━━ TEXT EXCERPT
ONE person develops dementia every three minutes in the UK. That person could be you. Or your parents. Or even one of your children.

Thousands of people in Yorkshire live with dementia. Someone I know is still in their thirties. So don’t go thinking it’s just something that might happen to your granny in her old age. And, since there are many different types of dementia, there’s a lot more to the condition than memory loss and confusion.

Dementia isn’t an issue taken up by hot celebrities, or young Royals. Yet it’s one of the biggest health epidemics we face. Most people will be touched by it in some way, at any time. So isn’t it time we started to talk about it?

This week is Dementia Action Week and the Alzheimer’s Society’s #AskUsAnything campaign is urging us to start a conversation. It comes as research shows that despite almost all of us knowing someone affected by dementia, two-thirds of people who have the condition say they feel isolated and lonely.

An #AskUsAnything video sees people who are living with dementia answering questions, busting myths and showing that they’re still the same people. It is being screened this week on the Alzheimer’s Society’s Facebook, Twitter and Instagram and in cinemas.

The campaign highlights how feeling awkward or worried about “saying the wrong thing” around people with dementia has a significant effect on the loneliness and isolation they experience.

Over half the people in an Alzheimer’s Society survey said they didn’t feel comfortable inviting someone with dementia to a meal at their home.

It would seem that we don’t know how to act around people with dementia, and we don’t understand it, so we just stay away.

Yet 120,000 people who have dementia live alone - a number set to double in the next 20 years. Small acts of kindness, such as calling a relative with dementia or visiting a friend or neighbour, can make a big difference.

As Paul Smithson, of the Alzheimer’s Society, says: “Even in the later stages of dementia, when having a conversation might become difficult, keeping in touch can bring happiness and comfort, especially as the ‘emotional memory’ remains long after the memory of the visit may have gone.”

I know only too well how awkward people feel around dementia. My mother wasn’t much older than me when she was diagnosed with it, and once they knew she had dementia, many of her friends were nowhere to be seen. She’d always been in lots of organisations - WI, amateur theatre and the local church among them - and was the life and soul of her friends. Yet I can count on one hand those who visited her over the years when dementia took hold. “It upsets me too much to see her like that,” said one friend who no longer came to see her. I had to bite my lip.

The occasional visit by a familiar face, even for half-an-hour, would have made a big difference to Mum, and to us as a family. In the final years, it was just one kind family friend who remained just that - a friend.

This week organisations across the region are making a commitment to understanding and including people with dementia.

From being patient with someone holding up a bus queue to helping someone get to grips with the lockers at the local leisure centre, there are very simple ways we can all be Dementia Friendly - helping people to live well with dementia and continue to be part of their community.
━━━━
━━ SUPPLIED MATERIAL
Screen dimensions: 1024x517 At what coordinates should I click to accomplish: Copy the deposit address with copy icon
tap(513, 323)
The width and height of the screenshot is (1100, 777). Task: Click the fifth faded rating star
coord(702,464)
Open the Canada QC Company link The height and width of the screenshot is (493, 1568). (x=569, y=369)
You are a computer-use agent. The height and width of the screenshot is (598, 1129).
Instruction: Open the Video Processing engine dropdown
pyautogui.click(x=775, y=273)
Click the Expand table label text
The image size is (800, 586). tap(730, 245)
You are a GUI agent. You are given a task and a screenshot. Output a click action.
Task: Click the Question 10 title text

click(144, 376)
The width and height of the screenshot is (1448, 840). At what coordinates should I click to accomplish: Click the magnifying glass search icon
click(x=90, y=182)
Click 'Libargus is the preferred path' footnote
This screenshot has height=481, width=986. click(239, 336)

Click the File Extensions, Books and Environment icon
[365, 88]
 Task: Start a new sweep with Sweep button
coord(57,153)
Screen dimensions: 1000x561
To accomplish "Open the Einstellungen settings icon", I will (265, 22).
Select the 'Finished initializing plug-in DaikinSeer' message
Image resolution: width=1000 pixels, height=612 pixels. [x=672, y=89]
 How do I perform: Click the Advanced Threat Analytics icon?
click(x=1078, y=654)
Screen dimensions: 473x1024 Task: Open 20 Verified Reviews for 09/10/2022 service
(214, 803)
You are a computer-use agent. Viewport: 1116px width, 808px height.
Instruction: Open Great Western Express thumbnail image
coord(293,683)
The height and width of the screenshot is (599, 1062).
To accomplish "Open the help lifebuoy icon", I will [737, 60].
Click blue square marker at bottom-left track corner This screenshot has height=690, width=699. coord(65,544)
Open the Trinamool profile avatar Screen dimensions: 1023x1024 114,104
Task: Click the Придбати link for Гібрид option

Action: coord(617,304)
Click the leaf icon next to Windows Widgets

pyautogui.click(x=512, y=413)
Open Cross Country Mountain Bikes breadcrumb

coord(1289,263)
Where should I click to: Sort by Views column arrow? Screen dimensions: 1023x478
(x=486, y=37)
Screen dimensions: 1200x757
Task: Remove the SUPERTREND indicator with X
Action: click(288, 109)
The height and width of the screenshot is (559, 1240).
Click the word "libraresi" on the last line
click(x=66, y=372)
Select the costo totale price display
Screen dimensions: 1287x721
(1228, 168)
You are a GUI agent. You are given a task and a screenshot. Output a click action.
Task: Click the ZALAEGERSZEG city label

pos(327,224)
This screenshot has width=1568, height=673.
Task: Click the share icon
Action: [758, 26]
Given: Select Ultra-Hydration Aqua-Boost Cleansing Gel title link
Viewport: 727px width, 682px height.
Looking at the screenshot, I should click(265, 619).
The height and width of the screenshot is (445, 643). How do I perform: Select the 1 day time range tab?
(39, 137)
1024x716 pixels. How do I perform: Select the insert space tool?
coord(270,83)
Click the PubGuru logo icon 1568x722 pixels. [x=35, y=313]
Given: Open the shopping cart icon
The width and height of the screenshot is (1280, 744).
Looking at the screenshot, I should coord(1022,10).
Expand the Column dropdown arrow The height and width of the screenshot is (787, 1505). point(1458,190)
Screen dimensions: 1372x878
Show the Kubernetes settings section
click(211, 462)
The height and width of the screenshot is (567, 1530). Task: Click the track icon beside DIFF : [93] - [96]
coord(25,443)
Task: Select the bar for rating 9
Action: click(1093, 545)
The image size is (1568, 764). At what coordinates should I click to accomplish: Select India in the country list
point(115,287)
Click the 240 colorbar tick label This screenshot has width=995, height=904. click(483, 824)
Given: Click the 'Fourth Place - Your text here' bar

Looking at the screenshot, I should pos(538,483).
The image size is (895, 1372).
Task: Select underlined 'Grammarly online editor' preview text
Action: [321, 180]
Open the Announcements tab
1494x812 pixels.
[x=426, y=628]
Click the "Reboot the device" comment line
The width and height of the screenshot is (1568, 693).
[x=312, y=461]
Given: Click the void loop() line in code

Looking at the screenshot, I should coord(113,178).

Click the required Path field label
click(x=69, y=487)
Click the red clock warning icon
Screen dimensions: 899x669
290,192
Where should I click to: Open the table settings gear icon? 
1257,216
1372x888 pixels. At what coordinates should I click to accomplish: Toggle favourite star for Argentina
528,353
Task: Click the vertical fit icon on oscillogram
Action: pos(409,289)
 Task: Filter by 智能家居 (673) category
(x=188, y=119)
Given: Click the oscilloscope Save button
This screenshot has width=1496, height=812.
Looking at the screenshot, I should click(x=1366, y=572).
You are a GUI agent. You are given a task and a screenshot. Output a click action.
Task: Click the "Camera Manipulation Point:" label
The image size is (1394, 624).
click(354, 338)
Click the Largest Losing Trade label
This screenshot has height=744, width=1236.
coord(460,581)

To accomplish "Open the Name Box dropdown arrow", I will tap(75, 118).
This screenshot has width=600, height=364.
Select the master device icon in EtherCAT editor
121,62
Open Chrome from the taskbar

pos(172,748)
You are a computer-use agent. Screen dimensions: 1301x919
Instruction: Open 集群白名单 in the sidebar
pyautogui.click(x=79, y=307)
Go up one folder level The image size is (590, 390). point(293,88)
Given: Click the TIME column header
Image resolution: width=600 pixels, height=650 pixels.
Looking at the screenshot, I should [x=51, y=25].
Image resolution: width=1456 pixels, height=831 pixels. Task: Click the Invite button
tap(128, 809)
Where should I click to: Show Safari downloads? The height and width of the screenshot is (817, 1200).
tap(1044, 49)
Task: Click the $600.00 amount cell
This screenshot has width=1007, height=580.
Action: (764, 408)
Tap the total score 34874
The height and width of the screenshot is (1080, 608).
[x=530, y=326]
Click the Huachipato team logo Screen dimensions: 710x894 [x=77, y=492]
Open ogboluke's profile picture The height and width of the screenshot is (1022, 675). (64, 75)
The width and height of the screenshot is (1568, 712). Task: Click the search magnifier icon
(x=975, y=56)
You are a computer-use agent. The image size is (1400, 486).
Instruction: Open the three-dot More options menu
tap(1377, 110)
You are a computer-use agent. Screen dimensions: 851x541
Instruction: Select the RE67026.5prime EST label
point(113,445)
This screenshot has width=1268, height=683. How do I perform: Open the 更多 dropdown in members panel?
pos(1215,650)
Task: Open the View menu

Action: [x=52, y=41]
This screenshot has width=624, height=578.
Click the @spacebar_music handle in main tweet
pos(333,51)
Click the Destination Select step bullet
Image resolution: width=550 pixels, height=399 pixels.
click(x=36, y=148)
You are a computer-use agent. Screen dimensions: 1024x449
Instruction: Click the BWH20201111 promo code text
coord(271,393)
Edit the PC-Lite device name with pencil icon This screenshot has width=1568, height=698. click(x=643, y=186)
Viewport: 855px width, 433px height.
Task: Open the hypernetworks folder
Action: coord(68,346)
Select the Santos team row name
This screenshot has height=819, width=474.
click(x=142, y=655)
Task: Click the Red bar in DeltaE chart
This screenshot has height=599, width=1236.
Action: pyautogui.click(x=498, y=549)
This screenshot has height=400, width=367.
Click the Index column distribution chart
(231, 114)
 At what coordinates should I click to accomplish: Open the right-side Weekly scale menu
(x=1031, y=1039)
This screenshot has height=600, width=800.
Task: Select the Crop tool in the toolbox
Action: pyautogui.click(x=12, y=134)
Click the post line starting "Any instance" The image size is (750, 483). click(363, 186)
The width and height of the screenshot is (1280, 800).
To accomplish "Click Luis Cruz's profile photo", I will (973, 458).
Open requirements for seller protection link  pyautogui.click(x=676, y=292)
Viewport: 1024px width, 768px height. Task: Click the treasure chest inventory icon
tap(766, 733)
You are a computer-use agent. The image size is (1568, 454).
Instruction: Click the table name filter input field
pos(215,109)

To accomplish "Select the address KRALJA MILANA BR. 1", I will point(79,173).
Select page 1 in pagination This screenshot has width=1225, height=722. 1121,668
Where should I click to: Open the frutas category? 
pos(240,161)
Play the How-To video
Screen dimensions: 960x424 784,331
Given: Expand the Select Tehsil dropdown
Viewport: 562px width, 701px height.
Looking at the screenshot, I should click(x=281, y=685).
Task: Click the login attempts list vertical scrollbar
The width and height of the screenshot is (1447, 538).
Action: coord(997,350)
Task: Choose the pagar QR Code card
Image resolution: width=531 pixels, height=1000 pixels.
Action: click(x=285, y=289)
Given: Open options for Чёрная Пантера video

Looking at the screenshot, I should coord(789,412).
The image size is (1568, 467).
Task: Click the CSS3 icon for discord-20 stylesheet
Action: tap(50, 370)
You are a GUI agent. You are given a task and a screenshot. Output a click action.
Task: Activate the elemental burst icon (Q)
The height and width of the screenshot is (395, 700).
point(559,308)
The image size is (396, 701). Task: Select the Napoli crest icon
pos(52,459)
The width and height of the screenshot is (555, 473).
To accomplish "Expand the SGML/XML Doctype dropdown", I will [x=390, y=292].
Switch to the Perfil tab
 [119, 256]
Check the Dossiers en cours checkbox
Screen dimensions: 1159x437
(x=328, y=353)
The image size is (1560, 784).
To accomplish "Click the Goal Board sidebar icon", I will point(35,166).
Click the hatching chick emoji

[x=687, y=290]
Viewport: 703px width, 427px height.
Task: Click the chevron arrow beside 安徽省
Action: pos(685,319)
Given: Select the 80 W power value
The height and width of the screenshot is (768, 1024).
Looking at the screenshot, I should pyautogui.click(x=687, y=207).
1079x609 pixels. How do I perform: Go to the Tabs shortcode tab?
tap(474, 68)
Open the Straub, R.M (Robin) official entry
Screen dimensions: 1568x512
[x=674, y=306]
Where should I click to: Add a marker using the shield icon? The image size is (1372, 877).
━━━━
### [EXERCISE BRIEF]
In the dementia article, what share of people with dementia say they feel isolated and lonely?

### [PROBLEM SOLUTION]
Two-thirds of people with dementia say they feel isolated and lonely.